Document extract =>
┌──

In a conference that I gave today on DTN, this was one of the points that was brought up in the Q&A.
Making a parallel with TCP/IP ports, port 104 is reserved for exchanging radiology images in DICOM PACS on TCP/IP.
Best,
Oscar

On 17/5/2023 15:44, Birrane, Edward J. wrote:
Rick,

  (Chair hat off)

  Coming back from the CCSDS meeting last week, the one comment on the updated document was about the treatment of service numbers.

  It is expected that service numbers in the IPN scheme identify some application service. For example, RFC9171 Section 4.2.5.1.2 states “… the EID's service number (a number that identifies some application service)…”.   Given that definition, missions will likely have their own application services for common operations like commanding and telemetry. Keeping the smaller numbered elements (0-23) as RFC required (or generally specification required) would be a burden because:


1.       Mission-specific services will not likely be traced to RFCs or public standards

2.       Mission-specific services would be frequently used in a constrained environment so small encodings would be appreciated.

└──

Task to complete =>
Duplicate the email above word for word, from "Coming back from" up to and including "would be appreciated.".

Supplied material =>
┌──

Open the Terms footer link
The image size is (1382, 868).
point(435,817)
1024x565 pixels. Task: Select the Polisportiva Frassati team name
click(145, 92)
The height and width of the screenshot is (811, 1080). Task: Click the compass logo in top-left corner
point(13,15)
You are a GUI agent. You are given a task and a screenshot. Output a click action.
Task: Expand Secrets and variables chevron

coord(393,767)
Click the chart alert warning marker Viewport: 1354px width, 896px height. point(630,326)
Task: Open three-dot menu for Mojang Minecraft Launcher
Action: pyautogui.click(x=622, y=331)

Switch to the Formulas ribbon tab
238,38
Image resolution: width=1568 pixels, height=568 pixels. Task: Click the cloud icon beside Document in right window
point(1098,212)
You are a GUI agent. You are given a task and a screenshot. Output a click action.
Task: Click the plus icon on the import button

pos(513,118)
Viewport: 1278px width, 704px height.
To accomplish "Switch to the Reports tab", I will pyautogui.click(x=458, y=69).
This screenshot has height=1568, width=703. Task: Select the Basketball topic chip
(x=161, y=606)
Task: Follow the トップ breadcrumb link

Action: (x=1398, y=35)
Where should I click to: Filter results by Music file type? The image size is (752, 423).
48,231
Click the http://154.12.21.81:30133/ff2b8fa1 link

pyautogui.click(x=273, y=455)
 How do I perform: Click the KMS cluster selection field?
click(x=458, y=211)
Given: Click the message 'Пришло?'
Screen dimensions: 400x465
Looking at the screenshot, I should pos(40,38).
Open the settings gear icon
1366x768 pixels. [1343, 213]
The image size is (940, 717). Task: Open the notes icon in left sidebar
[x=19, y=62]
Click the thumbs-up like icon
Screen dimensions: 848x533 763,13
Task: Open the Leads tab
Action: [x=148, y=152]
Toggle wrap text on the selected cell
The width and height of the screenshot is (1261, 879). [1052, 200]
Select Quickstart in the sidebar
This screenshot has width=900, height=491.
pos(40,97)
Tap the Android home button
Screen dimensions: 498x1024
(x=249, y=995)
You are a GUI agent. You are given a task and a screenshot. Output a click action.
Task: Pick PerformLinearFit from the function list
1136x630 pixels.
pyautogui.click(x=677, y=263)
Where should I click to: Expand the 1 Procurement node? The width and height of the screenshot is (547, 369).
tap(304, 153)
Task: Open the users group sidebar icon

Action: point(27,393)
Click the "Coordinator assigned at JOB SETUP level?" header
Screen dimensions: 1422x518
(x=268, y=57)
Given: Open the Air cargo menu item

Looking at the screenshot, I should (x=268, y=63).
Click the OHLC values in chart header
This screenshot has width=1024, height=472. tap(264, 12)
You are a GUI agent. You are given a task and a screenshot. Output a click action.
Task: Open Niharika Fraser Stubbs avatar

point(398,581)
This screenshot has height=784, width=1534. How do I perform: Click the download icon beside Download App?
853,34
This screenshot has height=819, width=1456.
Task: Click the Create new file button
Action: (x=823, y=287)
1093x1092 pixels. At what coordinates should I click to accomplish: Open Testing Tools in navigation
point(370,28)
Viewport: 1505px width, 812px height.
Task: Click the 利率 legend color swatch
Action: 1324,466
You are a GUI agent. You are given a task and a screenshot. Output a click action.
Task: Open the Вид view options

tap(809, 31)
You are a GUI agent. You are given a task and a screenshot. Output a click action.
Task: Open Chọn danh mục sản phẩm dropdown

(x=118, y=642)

└──

Solution for this exercise =>
Coming back from the CCSDS meeting last week, the one comment on the updated document was about the treatment of service numbers.

  It is expected that service numbers in the IPN scheme identify some application service. For example, RFC9171 Section 4.2.5.1.2 states “… the EID's service number (a number that identifies some application service)…”.   Given that definition, missions will likely have their own application services for common operations like commanding and telemetry. Keeping the smaller numbered elements (0-23) as RFC required (or generally specification required) would be a burden because:


1.       Mission-specific services will not likely be traced to RFCs or public standards

2.       Mission-specific services would be frequently used in a constrained environment so small encodings would be appreciated.